WHAT IS NEEDED — Copy the records word for word, from the line with "Collapse the Data Access tree node" up to and including the line with "point(246,220)".

ITEMS —
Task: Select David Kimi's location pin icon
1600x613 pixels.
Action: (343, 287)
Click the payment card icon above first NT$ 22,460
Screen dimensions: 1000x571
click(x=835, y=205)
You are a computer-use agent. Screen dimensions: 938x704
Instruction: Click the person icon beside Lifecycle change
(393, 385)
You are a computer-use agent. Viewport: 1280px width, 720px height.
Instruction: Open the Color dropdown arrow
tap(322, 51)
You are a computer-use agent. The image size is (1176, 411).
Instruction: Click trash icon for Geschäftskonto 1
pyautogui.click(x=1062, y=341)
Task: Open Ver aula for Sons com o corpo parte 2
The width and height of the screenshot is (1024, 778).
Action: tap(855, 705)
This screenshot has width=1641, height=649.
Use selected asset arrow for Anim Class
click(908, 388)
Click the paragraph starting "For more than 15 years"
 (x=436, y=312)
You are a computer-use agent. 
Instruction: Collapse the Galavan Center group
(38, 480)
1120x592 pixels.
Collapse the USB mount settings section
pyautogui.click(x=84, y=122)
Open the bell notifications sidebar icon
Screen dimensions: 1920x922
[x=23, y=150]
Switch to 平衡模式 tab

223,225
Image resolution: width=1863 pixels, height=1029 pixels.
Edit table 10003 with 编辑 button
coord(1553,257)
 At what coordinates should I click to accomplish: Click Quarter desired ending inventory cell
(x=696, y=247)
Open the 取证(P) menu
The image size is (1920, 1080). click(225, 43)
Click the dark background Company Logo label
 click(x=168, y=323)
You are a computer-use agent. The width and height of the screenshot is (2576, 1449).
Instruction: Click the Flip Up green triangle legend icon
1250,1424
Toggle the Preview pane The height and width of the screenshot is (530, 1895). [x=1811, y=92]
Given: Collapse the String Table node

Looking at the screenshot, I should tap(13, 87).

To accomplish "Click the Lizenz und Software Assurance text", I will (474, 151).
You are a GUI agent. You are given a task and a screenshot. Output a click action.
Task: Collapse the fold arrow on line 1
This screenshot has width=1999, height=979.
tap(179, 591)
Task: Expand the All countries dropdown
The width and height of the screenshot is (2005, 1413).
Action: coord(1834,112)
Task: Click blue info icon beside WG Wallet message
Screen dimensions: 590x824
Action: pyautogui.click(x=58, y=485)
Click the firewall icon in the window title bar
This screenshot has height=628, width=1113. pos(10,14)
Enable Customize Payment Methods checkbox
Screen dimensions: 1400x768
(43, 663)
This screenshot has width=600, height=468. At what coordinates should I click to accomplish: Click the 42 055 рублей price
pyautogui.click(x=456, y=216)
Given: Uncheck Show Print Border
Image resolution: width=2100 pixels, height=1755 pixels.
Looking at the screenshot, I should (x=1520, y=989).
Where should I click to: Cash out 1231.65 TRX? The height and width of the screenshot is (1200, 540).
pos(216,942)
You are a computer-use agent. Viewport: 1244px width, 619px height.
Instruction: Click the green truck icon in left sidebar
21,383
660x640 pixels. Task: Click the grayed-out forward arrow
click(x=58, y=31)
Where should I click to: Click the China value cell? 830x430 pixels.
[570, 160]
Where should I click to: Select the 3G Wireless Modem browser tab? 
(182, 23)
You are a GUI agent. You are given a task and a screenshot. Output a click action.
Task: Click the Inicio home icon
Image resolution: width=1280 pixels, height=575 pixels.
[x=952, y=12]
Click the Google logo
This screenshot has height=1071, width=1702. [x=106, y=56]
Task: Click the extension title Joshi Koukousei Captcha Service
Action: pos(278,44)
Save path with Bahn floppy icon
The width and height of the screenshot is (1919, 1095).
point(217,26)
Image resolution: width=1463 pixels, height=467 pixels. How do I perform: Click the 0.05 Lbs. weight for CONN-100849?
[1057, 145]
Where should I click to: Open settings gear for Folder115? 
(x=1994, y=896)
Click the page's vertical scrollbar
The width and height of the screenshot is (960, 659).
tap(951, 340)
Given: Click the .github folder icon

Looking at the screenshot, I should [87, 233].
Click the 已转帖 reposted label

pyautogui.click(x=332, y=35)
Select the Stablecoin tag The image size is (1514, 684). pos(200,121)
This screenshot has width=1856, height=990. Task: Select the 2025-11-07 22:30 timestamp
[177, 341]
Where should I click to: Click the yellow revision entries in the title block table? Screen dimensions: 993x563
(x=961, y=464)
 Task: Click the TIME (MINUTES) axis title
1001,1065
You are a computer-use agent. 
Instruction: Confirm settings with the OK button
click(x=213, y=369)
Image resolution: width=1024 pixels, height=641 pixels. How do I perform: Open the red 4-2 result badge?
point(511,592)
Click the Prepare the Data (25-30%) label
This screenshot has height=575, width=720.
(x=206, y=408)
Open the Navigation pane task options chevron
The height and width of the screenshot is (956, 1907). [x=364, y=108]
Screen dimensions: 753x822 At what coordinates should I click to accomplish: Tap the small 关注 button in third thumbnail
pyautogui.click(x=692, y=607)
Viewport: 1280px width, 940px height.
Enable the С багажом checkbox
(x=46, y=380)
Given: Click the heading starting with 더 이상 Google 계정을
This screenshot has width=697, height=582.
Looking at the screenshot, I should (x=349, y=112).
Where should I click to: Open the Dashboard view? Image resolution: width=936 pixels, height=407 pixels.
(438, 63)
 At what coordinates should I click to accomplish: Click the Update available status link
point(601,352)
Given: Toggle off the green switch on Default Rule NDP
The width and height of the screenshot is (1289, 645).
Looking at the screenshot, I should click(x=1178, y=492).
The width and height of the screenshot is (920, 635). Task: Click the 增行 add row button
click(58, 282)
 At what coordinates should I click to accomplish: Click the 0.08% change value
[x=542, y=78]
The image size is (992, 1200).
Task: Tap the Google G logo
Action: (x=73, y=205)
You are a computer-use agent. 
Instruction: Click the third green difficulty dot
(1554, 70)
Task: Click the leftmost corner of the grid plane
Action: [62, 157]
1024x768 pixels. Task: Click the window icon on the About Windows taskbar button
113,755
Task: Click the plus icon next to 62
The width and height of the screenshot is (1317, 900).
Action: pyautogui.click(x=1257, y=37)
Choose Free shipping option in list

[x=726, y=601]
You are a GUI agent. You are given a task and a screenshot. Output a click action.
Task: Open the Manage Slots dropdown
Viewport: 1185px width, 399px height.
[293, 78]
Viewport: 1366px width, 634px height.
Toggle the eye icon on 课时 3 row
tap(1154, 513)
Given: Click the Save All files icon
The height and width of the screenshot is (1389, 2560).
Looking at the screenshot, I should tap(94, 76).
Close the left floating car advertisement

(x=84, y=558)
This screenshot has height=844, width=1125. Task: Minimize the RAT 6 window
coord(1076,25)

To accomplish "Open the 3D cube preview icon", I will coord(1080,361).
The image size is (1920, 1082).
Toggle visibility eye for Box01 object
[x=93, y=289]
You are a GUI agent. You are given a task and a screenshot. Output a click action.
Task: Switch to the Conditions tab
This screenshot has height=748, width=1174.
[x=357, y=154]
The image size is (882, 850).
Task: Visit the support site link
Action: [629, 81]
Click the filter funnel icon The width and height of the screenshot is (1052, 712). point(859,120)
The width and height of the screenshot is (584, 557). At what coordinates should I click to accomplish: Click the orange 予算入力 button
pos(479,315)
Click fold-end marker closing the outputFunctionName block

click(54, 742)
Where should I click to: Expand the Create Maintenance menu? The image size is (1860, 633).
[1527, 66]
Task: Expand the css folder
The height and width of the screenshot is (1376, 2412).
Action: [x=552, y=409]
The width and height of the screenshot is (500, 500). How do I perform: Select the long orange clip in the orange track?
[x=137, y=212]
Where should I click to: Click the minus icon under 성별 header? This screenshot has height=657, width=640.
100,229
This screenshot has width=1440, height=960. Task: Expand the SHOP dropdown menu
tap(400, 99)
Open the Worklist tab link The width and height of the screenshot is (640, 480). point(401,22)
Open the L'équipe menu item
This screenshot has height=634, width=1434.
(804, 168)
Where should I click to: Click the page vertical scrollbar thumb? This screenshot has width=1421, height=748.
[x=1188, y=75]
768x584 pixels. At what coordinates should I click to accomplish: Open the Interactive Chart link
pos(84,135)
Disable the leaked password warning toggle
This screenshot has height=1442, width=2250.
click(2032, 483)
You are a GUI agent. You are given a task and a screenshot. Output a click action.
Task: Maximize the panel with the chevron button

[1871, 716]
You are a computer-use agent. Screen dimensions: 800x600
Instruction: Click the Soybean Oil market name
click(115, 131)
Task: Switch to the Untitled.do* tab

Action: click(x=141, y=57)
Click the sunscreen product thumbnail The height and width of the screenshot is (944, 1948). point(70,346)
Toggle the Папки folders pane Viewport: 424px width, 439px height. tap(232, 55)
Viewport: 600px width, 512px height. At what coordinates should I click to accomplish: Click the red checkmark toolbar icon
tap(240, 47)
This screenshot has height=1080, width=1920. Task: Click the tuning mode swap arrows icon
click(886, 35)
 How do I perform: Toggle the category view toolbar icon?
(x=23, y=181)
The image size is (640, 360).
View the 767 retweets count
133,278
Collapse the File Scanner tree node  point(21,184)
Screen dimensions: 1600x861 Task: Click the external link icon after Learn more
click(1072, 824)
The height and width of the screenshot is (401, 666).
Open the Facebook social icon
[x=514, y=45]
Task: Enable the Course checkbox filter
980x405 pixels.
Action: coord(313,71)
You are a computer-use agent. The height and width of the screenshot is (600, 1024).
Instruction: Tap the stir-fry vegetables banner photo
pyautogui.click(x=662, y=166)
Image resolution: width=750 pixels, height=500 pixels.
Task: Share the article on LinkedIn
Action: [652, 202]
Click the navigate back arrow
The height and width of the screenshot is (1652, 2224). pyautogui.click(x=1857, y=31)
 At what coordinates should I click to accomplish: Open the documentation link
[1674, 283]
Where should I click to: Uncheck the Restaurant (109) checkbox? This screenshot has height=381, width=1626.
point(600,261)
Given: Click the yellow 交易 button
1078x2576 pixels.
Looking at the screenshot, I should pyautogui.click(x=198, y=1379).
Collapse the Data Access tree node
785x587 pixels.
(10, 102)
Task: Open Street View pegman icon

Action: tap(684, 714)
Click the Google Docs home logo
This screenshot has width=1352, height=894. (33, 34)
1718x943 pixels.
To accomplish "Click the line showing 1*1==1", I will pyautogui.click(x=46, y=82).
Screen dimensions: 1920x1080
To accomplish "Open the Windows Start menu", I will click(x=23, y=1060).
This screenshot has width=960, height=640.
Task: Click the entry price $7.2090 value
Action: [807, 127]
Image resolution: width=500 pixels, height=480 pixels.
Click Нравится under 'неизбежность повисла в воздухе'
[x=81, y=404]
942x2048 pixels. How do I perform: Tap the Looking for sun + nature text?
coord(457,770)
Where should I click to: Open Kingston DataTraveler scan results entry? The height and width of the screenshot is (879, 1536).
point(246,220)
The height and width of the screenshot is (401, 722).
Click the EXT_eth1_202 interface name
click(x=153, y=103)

ANSWER TO THE PROBLEM —
Collapse the Data Access tree node
785x587 pixels.
(10, 102)
Task: Open Street View pegman icon

Action: tap(684, 714)
Click the Google Docs home logo
This screenshot has width=1352, height=894. (33, 34)
1718x943 pixels.
To accomplish "Click the line showing 1*1==1", I will pyautogui.click(x=46, y=82).
Screen dimensions: 1920x1080
To accomplish "Open the Windows Start menu", I will click(x=23, y=1060).
This screenshot has width=960, height=640.
Task: Click the entry price $7.2090 value
Action: [807, 127]
Image resolution: width=500 pixels, height=480 pixels.
Click Нравится under 'неизбежность повисла в воздухе'
[x=81, y=404]
942x2048 pixels. How do I perform: Tap the Looking for sun + nature text?
coord(457,770)
Where should I click to: Open Kingston DataTraveler scan results entry? The height and width of the screenshot is (879, 1536).
point(246,220)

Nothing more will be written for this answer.